The Tulip-Bulb craze perfectly illustrates the result of what Malkiel refers to as “Castle-in-the-Air” investment theory.  Under this theory, an investment’s value is based on public opinion, and decisions to buy and sell are based on random guesses about changes in public opinion.  When public opinion changes, bubbles can burst and investors can suffer huge losses.  In my opinion, the “Castle-in-the-Air” investment theory applies perfectly to college education; many people attend college because public opinion dictates it is the “smart” thing to do.  But as I point out in “Why College Graduates are Useless,” data does not confirm this opinion, as many students cannot find jobs, even after investing thousands of dollars in student loans and higher education.  It thus seems that it is simply a matter of time before the student loan market goes the way of Dutch tulips and crashes.

I’d argue, and I think Malkiel would agree, that a switch in investment theory could reduce the risk of asset bubbles.  In addition to “Castle-in-the-Air” theory, Malkiel also explains “Firm-Foundation” theory, which is an investment strategy based on the intrinsic value of one’s investments.  When the price of the investment is less than its intrinsic value, you should buy.  When price is more than intrinsic value, you should sell.  Because this form of investing is based on data and not public opinion, it is arguably less susceptible to speculative attack.  Indeed, Malkiel points out that firm-foundation investing is how Warren Buffet made his fortune.

It therefore seems that to deflate the risk of a student loan bubble, we need to switch investment in higher education from a “Castle-in-the-Air” model to a “Firm-Foundation” Model.  But how?  I believe the answer lies in a recent Wall Street Journal article.  In “Colleges Are Tested by Push to Prove Graduates’ Career Success,” author Melissa Korn points out a trend in prospective students requesting information on graduates’ salaries.  Given that college is an investment (that should generate a real return after an initial payment), this request seems extremely logical!  Indeed, why would anybody spend $200,000 on out-of-state tuition at UM without assurance (or at least data supporting) a sizeable income stream after graduation?

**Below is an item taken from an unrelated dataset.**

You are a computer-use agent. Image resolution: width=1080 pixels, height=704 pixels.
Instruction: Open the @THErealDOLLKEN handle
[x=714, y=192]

If firms are required to release GAAP-audited financial statements to aid prospective investors, I believe universities should have to do the same.  While there is currently significant push back from universities to release this data, I think that reporting graduate salaries based on school, major, GPA, etc. is an essential step in changing college education from a “Castle-in-the-Air” investment to a “Firm-Foundation” investment (the implications of this are consequential indeed, as it would likely force the cost of high-paying majors like business and engineering higher than the cost of low-paying majors like anthropology and agriculture.  That said, this is a consequence that I am comfortable with).  Personally, I believe if we can successfully alter the way that students choose to invest in college education, we can effectively reduce the risk involved in student loans and prevent student debt from repeating the Dutch Tulip Crisis and pushing America back into recession.